----- DATA LISTING -----

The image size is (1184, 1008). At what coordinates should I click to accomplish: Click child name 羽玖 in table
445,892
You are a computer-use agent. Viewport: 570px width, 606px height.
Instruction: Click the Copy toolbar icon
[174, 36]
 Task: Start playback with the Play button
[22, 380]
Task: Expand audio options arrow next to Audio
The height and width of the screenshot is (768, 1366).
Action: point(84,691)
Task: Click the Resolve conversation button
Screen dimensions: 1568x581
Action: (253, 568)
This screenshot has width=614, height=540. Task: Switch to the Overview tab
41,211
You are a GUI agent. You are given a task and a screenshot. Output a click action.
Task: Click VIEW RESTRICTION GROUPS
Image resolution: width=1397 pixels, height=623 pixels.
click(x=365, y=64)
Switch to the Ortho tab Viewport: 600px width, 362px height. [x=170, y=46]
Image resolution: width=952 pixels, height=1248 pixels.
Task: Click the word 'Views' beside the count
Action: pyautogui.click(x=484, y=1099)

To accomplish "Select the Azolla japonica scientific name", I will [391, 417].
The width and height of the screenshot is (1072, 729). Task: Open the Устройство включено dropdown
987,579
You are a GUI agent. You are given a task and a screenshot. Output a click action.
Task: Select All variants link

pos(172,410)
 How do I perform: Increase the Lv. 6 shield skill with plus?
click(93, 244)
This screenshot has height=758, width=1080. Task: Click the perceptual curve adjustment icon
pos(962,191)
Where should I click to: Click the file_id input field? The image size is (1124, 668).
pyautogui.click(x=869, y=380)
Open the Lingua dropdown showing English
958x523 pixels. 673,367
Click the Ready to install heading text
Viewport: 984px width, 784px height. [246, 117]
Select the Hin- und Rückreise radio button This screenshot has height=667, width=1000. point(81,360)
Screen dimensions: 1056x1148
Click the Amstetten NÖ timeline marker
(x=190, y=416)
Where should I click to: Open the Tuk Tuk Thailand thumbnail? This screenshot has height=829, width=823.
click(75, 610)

-----

### REQUIREMENT
Word for word, output all of the material.

### SOLUTION BELOW
The image size is (1184, 1008). At what coordinates should I click to accomplish: Click child name 羽玖 in table
445,892
You are a computer-use agent. Viewport: 570px width, 606px height.
Instruction: Click the Copy toolbar icon
[174, 36]
 Task: Start playback with the Play button
[22, 380]
Task: Expand audio options arrow next to Audio
The height and width of the screenshot is (768, 1366).
Action: point(84,691)
Task: Click the Resolve conversation button
Screen dimensions: 1568x581
Action: (253, 568)
This screenshot has width=614, height=540. Task: Switch to the Overview tab
41,211
You are a GUI agent. You are given a task and a screenshot. Output a click action.
Task: Click VIEW RESTRICTION GROUPS
Image resolution: width=1397 pixels, height=623 pixels.
click(x=365, y=64)
Switch to the Ortho tab Viewport: 600px width, 362px height. [x=170, y=46]
Image resolution: width=952 pixels, height=1248 pixels.
Task: Click the word 'Views' beside the count
Action: pyautogui.click(x=484, y=1099)

To accomplish "Select the Azolla japonica scientific name", I will [391, 417].
The width and height of the screenshot is (1072, 729). Task: Open the Устройство включено dropdown
987,579
You are a GUI agent. You are given a task and a screenshot. Output a click action.
Task: Select All variants link

pos(172,410)
 How do I perform: Increase the Lv. 6 shield skill with plus?
click(93, 244)
This screenshot has height=758, width=1080. Task: Click the perceptual curve adjustment icon
pos(962,191)
Where should I click to: Click the file_id input field? The image size is (1124, 668).
pyautogui.click(x=869, y=380)
Open the Lingua dropdown showing English
958x523 pixels. 673,367
Click the Ready to install heading text
Viewport: 984px width, 784px height. [246, 117]
Select the Hin- und Rückreise radio button This screenshot has height=667, width=1000. point(81,360)
Screen dimensions: 1056x1148
Click the Amstetten NÖ timeline marker
(x=190, y=416)
Where should I click to: Open the Tuk Tuk Thailand thumbnail? This screenshot has height=829, width=823.
click(75, 610)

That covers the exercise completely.